By the 18th century, mistletoe’s association with fertility and vitality had become widely incorporated into Christmas celebrations, having been viewed that way all through the Middle Ages. The tradition of kissing under the mistletoe seems to have started among servants in England before gaining popularity with the middle classes. As part of this tradition, men were allowed to steal a kiss from any woman caught under the mistletoe and refusing was considered bad luck. 

The first clear historical reference for stealing kisses under the mistletoe was from the book Sleepy Hollow and The Headless Horseman, written in 1820 by Washington Irving, who wrote “the mistletoe, with its white berries, hung up, to the imminent peril of all the pretty housemaids.” Charles Dickens also mentions kissing under the mistletoe in The Pickwick Papers, published serially in 1836 and 1837. 

There is actually a proper etiquette dating back to ancient times about kissing under the mistletoe.
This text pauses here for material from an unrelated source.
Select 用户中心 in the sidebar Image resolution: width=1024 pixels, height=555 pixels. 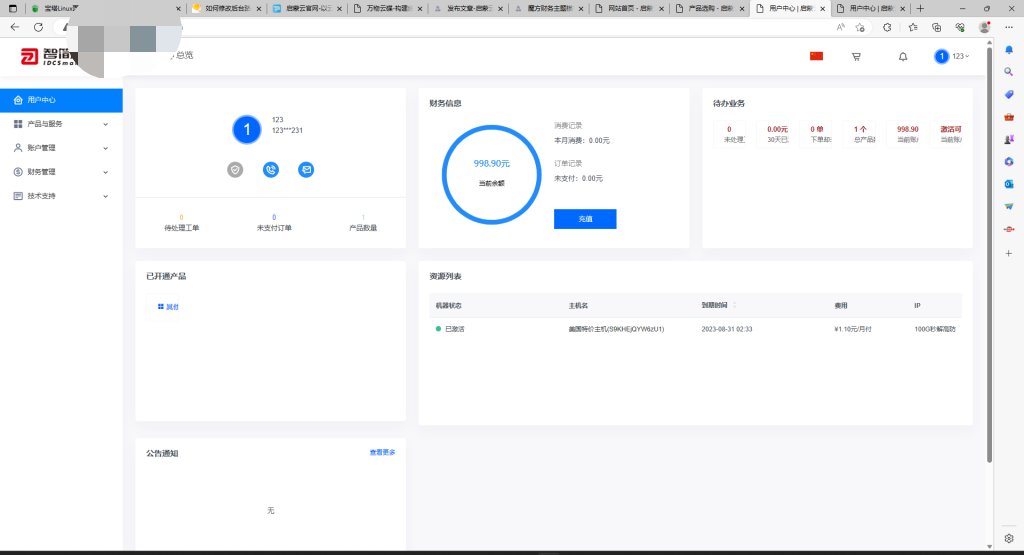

In Decking the Halls: The Folklore and Traditions of Christmas Plants, published in 2000 by Linda Allen, it was said that the gentleman should pluck a berry from the mistletoe plant while kissing a lady on the cheek. One kiss was allowed for each berry plucked. However, most people just steal a kiss under it, and never touch the berries. 

So, this Christmas season, go out and get some mistletoe, hang it up in a doorway in your home or apartment, and “steal” a kiss (with the other person’s permission of course) while the festive sounds of the Burl Ives song Holly Jolly Christmas play in the background;

“Oh, ho, the mistletoe, hung where you can see. Somebody waits for you, kiss her once for me.”